11:09Voilà, c'est ça la grande leçon des artistes et des historiens de l'art qui relaient leurs paroles.
11:15Pourquoi quand on regarde une œuvre d'art,
11:17vous dites que ça renvoie à la phrase de Socrate, connais-toi toi-même ?
11:21Alors qu'on regarde quelque chose qui est extérieur à soi ?
11:24Oui, mais parce qu'on entre en dialogue avec soi-même quand on est devant une œuvre d'art.
11:29Et j'insiste là-dessus, l'œuvre d'art qui est d'abord une dimension sensible,
11:36elle a une profondeur intellectuelle.
11:40On sent que ça pense, ça veut dire quelque chose.
11:44On ne sait pas ce que cela dit exactement, mais ça veut dire quelque chose.
11:47Et par conséquent, il y a un commerce avec soi-même qui s'enclenche face à une œuvre d'art,
11:53qui est à mon avis, vraiment salutaire.

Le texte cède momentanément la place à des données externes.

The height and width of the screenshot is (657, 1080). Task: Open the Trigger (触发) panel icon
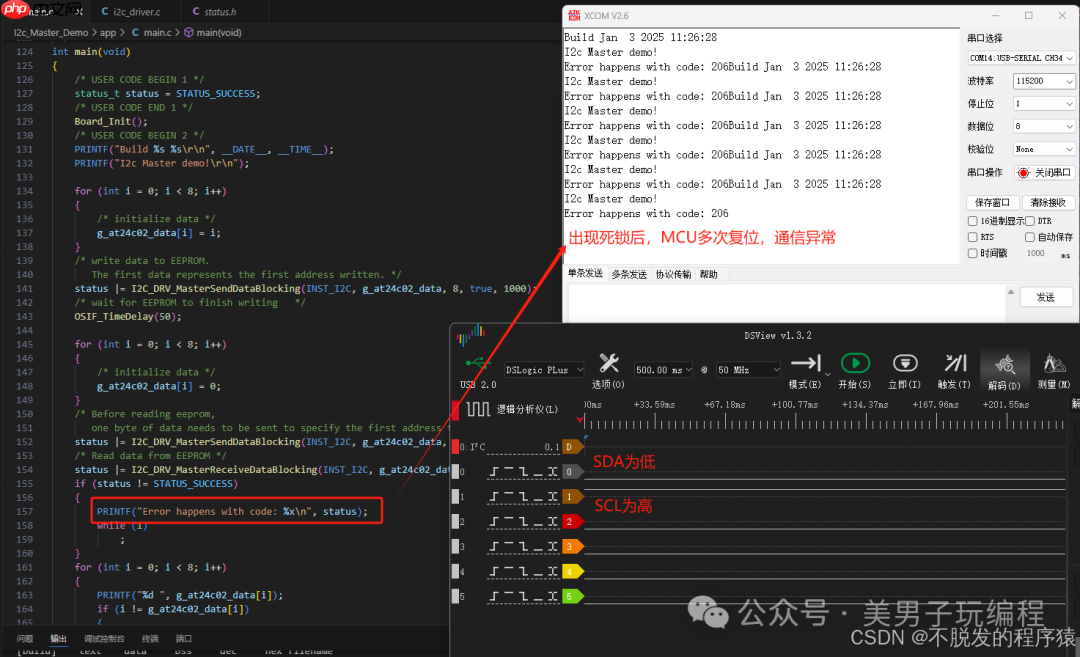(956, 364)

11:55Et c'est ce que vit la petite Mona, ce qu'elle expérimente.
11:58Elle vit exactement ça.
12:00Et je le répète, une formation, une initiation à la vie accélérée.
12:05Pour savoir si elle va devenir aveugle ou non, il faut lire les 500 pages en revanche.
12:08Ça, mais c'est un bonheur en tout cas.
12:10C'est publié chez Albin Michel, les yeux de Mona, Thomas Chlesser.
12:13Merci infiniment d'avoir été l'invité d'Inter ce matin.